Non c’erano tante altre alternative, penso si sia il fatto possibile. Qualcuno ci doveva rimettere, perché comunque comprimere sei mesi di stagione in tre o due e mezzo significava per forza accavallare qualche corsa. RCS si lamenta ed è normale e giusto che sia così, però c’è da dire che era difficile fare diversamente. Va bene così, l’importante era ripartire indipendentemente da tutto.

Il tuo calendario: Strade Bianche, Milano-Sanremo, Plouay con possibilità di correre l’Europeo e poi le Classiche? O ci sono anche alternative? Si continua ad associare il tuo nome al Giro d’Italia…
Ancora dobbiamo definire i programmi insieme alla squadra. Finora, con molta cautela, abbiamo parlato di queste gare. Nel prossimo mese vedrò di definire meglio il tutto. La mia squadra ha tanti colombiani, bisogna vedere se loro possono rientrare o se si potranno fare degli stage. Ci sono tante cose in ballo, è ancora presto. Mi è arrivato all’orecchio che anche RCS voglia cambiare le date di Milano-Sanremo e Il Lombardia, è tutto in divenire. Di sicuro non credo di fare il Tour de France.

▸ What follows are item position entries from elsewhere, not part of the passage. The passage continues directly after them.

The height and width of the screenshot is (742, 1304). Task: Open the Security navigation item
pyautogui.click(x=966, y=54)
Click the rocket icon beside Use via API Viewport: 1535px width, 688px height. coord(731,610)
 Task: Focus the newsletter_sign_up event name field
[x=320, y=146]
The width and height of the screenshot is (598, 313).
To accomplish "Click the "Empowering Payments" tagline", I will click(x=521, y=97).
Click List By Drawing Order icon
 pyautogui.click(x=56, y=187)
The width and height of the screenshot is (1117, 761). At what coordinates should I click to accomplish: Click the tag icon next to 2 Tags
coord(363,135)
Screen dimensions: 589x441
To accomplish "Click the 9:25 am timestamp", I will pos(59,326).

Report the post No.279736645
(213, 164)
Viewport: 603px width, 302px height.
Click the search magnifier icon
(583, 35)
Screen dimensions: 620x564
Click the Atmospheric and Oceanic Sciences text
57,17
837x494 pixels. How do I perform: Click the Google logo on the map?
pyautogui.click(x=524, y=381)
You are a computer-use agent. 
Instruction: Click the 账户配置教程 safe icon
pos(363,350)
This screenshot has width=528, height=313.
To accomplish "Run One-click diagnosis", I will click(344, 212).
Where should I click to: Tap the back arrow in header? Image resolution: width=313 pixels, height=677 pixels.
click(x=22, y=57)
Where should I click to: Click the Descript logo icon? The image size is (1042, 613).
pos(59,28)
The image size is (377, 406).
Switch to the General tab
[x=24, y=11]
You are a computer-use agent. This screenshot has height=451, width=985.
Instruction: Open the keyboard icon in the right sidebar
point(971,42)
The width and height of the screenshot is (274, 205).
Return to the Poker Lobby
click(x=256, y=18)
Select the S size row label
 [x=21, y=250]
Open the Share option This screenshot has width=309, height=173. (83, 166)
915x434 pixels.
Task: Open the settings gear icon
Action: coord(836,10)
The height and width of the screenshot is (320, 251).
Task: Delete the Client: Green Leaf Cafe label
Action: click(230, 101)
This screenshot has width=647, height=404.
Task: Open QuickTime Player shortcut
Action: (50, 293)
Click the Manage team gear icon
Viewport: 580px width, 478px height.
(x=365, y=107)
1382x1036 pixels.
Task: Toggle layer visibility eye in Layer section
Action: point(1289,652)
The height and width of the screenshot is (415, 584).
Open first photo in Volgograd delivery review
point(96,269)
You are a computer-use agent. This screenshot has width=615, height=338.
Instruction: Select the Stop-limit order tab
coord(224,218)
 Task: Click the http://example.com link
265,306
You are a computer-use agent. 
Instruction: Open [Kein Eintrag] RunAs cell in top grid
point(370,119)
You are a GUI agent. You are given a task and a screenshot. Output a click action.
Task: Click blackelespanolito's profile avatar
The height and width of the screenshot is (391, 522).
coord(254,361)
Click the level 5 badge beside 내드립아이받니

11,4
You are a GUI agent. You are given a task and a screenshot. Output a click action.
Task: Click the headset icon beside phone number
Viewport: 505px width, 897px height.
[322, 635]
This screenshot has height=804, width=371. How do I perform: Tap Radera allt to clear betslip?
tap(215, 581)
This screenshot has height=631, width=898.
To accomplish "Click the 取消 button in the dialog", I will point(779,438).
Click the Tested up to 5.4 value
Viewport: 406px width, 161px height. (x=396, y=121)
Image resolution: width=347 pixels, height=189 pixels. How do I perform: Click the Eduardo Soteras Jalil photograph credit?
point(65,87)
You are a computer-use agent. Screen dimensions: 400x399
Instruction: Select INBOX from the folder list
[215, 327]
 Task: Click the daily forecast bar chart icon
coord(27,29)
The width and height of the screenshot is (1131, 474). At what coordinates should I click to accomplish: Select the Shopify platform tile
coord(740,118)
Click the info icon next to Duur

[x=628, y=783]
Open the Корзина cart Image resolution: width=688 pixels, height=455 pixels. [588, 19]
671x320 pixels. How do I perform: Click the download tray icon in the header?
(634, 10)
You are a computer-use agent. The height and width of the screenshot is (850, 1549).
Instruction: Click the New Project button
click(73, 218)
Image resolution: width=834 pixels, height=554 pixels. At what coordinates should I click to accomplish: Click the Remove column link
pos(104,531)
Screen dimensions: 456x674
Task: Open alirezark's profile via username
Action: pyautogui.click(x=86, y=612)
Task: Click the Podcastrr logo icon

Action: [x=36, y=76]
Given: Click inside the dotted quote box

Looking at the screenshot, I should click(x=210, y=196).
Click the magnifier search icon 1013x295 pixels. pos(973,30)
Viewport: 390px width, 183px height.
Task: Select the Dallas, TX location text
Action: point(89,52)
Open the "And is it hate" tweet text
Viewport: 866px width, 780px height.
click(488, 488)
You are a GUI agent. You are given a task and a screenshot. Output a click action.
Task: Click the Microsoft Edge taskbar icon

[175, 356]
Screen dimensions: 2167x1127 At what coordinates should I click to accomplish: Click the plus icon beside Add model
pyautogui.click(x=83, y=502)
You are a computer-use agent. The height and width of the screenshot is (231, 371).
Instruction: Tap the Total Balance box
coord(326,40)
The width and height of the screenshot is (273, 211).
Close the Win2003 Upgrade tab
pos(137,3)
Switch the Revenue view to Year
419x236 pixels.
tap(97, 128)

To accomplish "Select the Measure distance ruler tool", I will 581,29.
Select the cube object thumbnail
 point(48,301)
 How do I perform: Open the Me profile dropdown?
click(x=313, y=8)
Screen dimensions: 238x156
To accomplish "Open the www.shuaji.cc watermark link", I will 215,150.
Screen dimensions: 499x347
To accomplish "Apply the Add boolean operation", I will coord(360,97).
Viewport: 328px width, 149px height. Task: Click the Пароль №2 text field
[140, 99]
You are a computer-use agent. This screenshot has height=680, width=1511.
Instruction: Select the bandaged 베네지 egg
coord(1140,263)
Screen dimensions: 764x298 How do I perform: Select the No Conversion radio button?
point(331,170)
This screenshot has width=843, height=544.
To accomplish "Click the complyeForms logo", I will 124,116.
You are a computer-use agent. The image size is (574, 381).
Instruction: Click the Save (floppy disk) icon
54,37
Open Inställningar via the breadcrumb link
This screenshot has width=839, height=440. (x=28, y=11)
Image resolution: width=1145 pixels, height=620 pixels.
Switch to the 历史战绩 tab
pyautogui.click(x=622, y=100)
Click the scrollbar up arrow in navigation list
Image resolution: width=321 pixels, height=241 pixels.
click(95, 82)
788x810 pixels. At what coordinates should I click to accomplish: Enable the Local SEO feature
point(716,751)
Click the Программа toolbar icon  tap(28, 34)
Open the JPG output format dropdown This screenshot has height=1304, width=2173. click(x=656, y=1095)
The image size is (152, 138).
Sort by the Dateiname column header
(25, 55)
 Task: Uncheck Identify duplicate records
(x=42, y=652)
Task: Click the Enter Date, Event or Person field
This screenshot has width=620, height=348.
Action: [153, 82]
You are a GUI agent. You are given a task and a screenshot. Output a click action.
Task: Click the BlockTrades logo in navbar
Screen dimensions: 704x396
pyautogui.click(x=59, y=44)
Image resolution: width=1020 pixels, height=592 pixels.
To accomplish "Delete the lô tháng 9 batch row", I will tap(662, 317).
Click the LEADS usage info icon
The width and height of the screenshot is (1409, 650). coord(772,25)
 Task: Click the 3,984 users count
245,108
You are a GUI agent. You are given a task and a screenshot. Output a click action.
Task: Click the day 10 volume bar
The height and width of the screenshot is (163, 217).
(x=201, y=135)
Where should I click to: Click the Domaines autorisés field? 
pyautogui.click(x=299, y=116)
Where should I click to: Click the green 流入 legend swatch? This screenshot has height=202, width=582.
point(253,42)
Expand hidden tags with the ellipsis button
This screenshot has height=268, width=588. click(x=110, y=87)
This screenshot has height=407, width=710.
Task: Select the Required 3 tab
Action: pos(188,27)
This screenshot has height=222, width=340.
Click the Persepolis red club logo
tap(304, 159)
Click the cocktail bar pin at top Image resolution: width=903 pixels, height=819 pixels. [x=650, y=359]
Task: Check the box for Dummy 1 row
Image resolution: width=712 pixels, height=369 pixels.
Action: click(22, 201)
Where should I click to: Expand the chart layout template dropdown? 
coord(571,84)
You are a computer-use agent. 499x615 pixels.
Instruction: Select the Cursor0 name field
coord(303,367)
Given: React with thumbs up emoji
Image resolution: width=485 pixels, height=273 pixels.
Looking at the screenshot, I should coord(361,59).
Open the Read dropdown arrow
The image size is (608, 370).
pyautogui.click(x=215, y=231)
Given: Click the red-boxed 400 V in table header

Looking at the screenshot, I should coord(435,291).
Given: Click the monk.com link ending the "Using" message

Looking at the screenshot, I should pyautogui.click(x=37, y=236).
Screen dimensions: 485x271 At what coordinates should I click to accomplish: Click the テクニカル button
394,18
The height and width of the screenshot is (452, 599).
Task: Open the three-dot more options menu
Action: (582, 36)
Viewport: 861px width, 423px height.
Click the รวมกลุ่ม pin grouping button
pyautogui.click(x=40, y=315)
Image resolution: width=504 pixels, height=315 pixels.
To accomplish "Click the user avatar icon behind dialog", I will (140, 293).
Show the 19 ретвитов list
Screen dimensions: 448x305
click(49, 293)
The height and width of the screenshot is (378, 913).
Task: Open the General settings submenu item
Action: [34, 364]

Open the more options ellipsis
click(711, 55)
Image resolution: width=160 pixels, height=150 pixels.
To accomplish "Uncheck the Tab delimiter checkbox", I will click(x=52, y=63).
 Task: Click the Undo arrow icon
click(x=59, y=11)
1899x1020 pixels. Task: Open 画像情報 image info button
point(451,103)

Da cosa deriva questa incertezza sulla partecipazione alle Classiche? Alle Fiandre hai un titolo da difendere…
La motivazione è che nel programma iniziale avevo il Giro d’Italia. Si parla già di ottobre ma siamo ancora a giugno, non si può ancora delineare. Ora potrei dire di tutto, ma non sarebbe una cosa realistica.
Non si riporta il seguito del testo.